### Texto seleccionado
□ □ □ □

En muchos países de América Latina y del Caribe, las formas culturales afrodescendientes tienen una gran preeminencia. En casos como el de Brasil y de Cuba, dichas formas fueron elevadas, no sin contradicciones, al lugar de símbolos de la cultura nacional. En otros contextos, como la notable singularidad argentina, la cultura negra “desapareció” como tal, se volvió invisible o se metamorfoseó. Es importante señalar, además, hasta qué punto en la Argentina se consolidó una autorrepresentación racial que no parece ser exactamente real porque está basada exclusivamente en la blancura hegemónica, que de esa forma se ve investida de naturalidad.

□ □ □ □

### Conjunto de tareas
A. Según el texto sobre las formas culturales afrodescendientes, ¿en qué países esas formas fueron elevadas al lugar de símbolos de la cultura nacional?
B. Prosigue el texto sobre las formas culturales afrodescendientes a partir de su última oración.
El material no guarda relación con el texto sobre las formas culturales afrodescendientes.

### Material proporcionado
□ □ □ □

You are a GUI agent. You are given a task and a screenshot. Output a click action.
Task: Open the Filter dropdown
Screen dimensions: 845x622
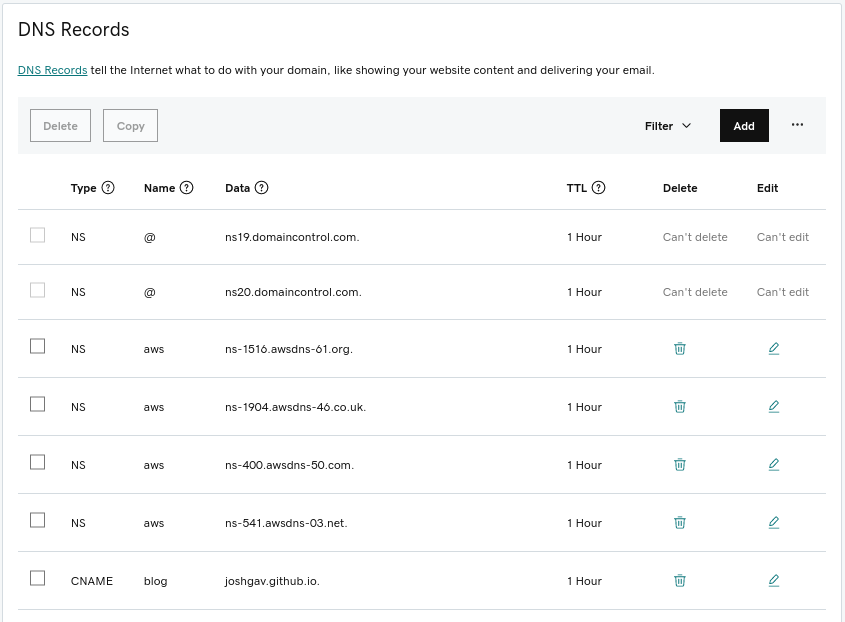coord(668,126)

□ □ □ □

### Respuestas esperadas
A. En Brasil y en Cuba.

B.
En otros casos, como en Venezuela y Perú, existió el esfuerzo por volver invisibles las formas culturales e incluso a la población negra, escondida bajo las estadísticas o estereotipada por los medios de comunicación de masas. Por fin, casos como los de Colombia son notables, porque allí se asiste a un cambio importante, de la relativa invisibilidad al gran protagonismo político, en el cual se asocian la reinvención de las tradiciones, una cultura negra juvenil de inspiración trasnacional y la movilización política en torno a los derechos territoriales y políticos de las comunidades afrodescendientes rurales.

El proceso de relectura de las culturas negras tradicionales ganó en Colombia un gran impulso con la promulgación de una nueva Constitución en 1991 y, dos años después, con la llamada Ley de las Negritudes, o Ley de las Comunidades Negras (Ley 70 de 1993). Esa legislación reconoció el derecho a la tierra de las comunidades afrodescendientes tradicionales de la costa del Pacífico. El acceso a la tierra ganó un carácter de reconstrucción identitaria en el medio rural pero, en las ciudades, la reelaboración de la identidad tal vez haya sido aún más intensa. África, como “banco” de símbolos globales, ha sido invocada para garantizar espacios de identificación para jóvenes negros de barrios populares, que, por otro lado, han incorporado el imaginario del gueto para expresar, en sus propios términos, sentimientos de segregación, confinamiento y privación.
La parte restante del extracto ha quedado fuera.